The understanding of project management varies between different industries in the following dimensions: leadership profile of project managers, project management methodologies and tools, the scope of responsibilities, and authority, says Najla Naim, head of CPM RAN and IP BB Core Ericsson, Middle East.
“For example, in the construction industry, the project manager is fully authorised within his project scope, timelines and budget. However, in other industries like ICT, the project manager tends to be technically oriented and focused. In my opinion, the project manager in the Middle East should be more visible and much more business-minded. They should be able to drive projects as a business. Industries running their business via projects would benefit greatly if they allowed for visibility and empowerment of their project managers,” Naim says.
Zighan believes that project managers across the Middle East are playing an important role, but that it’s not the ‘complete’ role it should be. Instead the focus has been to manage a project’s cost and, wherever possible, keep to schedule.

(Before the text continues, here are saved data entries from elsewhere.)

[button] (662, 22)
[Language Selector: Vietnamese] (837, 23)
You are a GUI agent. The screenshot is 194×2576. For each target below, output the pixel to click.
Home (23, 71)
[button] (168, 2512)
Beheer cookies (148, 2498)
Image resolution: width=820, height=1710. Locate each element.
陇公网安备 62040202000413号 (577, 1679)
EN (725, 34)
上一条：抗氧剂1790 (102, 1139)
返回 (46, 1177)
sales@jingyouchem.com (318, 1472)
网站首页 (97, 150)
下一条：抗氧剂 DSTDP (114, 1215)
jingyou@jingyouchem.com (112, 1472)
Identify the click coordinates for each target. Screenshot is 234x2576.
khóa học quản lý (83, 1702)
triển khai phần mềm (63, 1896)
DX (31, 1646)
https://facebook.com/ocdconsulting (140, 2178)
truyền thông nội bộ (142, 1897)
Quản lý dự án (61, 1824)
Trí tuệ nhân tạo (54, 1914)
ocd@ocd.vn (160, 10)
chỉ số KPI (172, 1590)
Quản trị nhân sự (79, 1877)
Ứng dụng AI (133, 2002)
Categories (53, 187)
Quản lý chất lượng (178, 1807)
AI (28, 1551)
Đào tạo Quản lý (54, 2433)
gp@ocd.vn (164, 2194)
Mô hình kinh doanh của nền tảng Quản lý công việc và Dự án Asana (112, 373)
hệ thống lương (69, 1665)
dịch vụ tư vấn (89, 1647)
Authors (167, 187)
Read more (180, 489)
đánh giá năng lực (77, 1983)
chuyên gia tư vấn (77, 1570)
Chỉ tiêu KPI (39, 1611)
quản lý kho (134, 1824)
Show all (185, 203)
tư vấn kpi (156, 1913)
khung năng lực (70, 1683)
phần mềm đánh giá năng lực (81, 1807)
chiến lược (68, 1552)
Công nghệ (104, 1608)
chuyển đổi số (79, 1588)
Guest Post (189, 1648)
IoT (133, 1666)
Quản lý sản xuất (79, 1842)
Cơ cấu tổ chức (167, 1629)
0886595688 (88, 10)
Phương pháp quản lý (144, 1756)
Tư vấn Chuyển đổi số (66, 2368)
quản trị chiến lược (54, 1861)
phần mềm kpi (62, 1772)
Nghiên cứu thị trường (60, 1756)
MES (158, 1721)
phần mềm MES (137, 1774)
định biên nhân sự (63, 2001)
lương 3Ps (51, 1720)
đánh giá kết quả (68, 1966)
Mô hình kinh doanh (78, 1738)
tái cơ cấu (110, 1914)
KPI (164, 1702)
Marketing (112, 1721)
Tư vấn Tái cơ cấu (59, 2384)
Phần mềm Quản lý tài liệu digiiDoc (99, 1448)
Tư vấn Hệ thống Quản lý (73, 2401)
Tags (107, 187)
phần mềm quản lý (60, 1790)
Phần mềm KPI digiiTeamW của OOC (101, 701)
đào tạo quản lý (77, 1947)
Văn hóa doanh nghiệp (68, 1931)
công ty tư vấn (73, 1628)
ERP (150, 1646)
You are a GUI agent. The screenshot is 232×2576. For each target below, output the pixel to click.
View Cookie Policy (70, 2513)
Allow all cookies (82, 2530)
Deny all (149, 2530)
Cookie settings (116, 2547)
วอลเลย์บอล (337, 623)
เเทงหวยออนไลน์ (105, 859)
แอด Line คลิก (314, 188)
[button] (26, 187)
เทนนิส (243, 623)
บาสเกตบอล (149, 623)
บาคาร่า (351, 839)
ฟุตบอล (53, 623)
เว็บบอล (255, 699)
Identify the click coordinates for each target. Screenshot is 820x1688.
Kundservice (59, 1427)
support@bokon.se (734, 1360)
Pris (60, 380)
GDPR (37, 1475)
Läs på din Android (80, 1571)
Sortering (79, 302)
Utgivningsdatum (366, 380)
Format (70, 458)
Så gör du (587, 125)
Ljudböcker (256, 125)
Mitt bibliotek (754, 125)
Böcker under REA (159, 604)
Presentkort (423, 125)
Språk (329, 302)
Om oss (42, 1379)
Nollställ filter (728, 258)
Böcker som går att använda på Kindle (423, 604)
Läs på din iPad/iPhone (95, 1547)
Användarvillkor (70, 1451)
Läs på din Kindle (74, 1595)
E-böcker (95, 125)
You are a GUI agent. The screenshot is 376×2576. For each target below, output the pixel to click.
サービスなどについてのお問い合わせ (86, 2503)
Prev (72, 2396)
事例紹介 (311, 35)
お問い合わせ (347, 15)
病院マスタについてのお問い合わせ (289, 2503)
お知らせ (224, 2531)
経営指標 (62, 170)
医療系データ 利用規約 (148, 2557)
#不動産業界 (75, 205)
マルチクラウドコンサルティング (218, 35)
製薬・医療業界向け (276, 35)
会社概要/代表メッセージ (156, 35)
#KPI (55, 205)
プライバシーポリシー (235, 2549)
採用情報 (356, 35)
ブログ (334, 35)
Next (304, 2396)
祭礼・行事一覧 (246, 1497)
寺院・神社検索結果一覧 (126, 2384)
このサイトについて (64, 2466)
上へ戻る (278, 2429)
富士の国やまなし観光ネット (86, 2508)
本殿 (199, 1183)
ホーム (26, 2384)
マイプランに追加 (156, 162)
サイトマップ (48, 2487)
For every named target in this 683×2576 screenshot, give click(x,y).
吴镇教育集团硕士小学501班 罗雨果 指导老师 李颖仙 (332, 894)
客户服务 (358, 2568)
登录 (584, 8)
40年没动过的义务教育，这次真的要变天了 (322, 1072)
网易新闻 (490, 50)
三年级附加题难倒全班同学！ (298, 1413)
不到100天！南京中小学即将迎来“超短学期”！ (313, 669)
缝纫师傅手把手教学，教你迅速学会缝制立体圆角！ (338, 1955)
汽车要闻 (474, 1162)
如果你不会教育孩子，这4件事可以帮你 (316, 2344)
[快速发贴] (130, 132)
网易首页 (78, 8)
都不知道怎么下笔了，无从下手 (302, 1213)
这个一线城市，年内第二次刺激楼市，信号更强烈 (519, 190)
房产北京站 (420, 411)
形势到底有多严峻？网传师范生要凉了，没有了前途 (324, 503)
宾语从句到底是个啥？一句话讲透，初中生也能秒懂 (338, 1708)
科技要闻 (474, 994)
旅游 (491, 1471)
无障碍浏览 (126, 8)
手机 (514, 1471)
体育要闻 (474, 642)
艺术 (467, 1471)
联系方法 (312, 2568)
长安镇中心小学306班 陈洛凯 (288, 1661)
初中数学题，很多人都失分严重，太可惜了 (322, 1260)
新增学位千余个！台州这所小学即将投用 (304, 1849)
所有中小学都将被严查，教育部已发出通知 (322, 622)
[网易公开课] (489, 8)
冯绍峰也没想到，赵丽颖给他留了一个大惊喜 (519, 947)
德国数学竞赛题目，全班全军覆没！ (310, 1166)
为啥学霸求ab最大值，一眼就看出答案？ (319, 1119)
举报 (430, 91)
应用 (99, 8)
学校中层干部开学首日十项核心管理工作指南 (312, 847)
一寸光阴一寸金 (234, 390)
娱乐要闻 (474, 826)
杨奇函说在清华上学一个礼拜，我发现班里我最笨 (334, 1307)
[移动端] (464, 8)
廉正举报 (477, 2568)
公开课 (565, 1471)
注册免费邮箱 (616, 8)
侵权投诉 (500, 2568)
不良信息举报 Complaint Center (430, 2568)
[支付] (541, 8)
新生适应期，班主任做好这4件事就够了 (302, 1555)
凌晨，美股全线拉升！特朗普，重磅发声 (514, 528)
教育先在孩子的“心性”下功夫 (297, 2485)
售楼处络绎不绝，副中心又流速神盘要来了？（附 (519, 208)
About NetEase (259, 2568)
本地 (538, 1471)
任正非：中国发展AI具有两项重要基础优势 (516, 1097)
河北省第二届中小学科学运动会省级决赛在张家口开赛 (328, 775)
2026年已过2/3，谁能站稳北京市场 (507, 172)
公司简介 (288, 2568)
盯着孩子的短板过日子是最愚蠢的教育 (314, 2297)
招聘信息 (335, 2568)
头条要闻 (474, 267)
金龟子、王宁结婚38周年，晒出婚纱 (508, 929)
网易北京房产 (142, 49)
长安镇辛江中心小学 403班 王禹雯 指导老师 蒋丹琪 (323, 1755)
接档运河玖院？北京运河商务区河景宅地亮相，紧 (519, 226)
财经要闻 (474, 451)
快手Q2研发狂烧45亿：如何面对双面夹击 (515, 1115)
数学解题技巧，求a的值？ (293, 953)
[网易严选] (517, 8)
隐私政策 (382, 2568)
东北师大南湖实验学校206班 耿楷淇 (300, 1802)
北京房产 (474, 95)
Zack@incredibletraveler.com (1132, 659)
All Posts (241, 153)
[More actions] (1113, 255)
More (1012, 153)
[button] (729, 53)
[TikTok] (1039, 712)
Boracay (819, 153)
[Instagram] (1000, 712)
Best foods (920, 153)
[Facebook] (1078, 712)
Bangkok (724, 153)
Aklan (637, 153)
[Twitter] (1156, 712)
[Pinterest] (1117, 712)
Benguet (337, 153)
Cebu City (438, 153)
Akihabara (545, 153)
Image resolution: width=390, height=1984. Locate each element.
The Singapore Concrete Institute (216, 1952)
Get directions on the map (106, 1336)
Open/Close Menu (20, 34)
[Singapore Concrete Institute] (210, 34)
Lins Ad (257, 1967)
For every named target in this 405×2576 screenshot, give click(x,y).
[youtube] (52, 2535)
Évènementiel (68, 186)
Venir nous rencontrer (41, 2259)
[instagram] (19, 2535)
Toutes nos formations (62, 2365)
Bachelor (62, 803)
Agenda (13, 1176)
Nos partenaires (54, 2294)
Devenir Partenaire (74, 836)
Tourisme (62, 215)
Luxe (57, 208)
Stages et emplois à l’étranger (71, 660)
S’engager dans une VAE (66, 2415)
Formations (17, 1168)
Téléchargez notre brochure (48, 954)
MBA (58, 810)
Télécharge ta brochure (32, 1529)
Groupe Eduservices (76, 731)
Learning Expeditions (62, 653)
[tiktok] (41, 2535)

“Due to the fact that the region’s culture has not yet adapted to project-based employment, most organisations have a functional structure where the project manager doesn’t have enough power on his project/resources or at least could face authority conflicts with functional mangers,” he remarks.
“However, I myself use several techniques and approaches to overcome such situations such as creating a ‘one team’ atmosphere, proper, on-time communication, fully engaging stakeholders, and using negotiation skills to obtain needed resources. So I would say the role is accepted and respected to some extent but it will take time for the role to prove itself.”
Many IT professionals agree that companies would gain much more if project managers were better utilised, across a variety of different tasks, to increase their ownership of the project and ensure that they are fully engaged with all aspects.
“[Give them the opportunity to be involved in many roles]; work as the bid manager, coordinate the tender activities for commercial, statement-of-compliance and technical proposals, participate in contract negotiation, project delivery and execution,” says Bernhard Fleishacker, MD of PMC First FZE, a project and programme management services and consulting provider professional services company based in the UAE. “We believe a project manager should be involved in the entire project life cycle from initiation, to delivery until project ending.”
“Leveraging their expertise to clearly define project objectives, goals and timelines up front is crucial,” adds Anish Kanaran, regional director, Epicor Middle East.
Some of the major challenges project managers face include meeting unrealistic deadlines, and communication and coordination issues among the parties involved. However different organisational structures can each offer unique challenges of their own.
“In a more distributed or matrixed environment where decision-making is pushed down to individual business units, the biggest challenge is ensuring top-down strategic alignment with corporate goals and objectives. This can cause executive stakeholders that are not in the direct chain of command to become sceptical about certain projects at best and unsupportive at worst,” says Wayne Caccamo, VP marketing for cloud-optimised Enterprise Project & Portfolio Management (EPPM) software provider Instantis. “In addition, line-of-sight visibility for project team members of how their project fits into corporate goals and strategies can impact buy-in and motivation at the individual project team member level.
“In more hierarchical decision-making environments where strategic priorities trickle down from the top, top-down strategic alignment of project programmes and investments and bottom-up line-of-site visibility is typically easier to achieve.
“On the other hand, flat organisations provide many advantages for project managers including quicker, more informed decision-making and the ability to execute and move forward without dealing with the politics that top-down project visibility can bring.”
“To survive in a [matrix] structure, the project manager must form solid working bonds with upper management and multiple co-workers,” continues Stephan Berner, managing director, help AG. “In vertical organisations, project managers get frustrated by poor decision making and lack of transparency because each layer muddles information more and more. In horizontal companies, project managers may be less sure about their roles and responsibilities within the company and get frustrated by their lack of authority.”
But to balance things out, project managers do have the opportunity to grow a wide skill set, plus career opportunities are looking up. The multiple skill sets required for project managers, and the fluidity of the role, can enable them to develop strong management expertise, which, if they can be matched with project success, can be a launchpad for higher roles.
“If they have a number of successful projects, they may eventually progress to a senior management position,” Tewary says.
“Project managers have a unique opportunity to hone their professional skills in a variety of ways. They learn how to analyse, scope, and plan, how to work within time or budget constraints, and how to lead. These skills are the cornerstones of all successful managers and leaders of companies, and a great reason why project managers go on to great things,” Alhashim enthuses.
“The Middle East has an abundance of projects spanning industries such as construction, oil and gas – there is no shortage of career opportunities for project managers,” says Kanaran.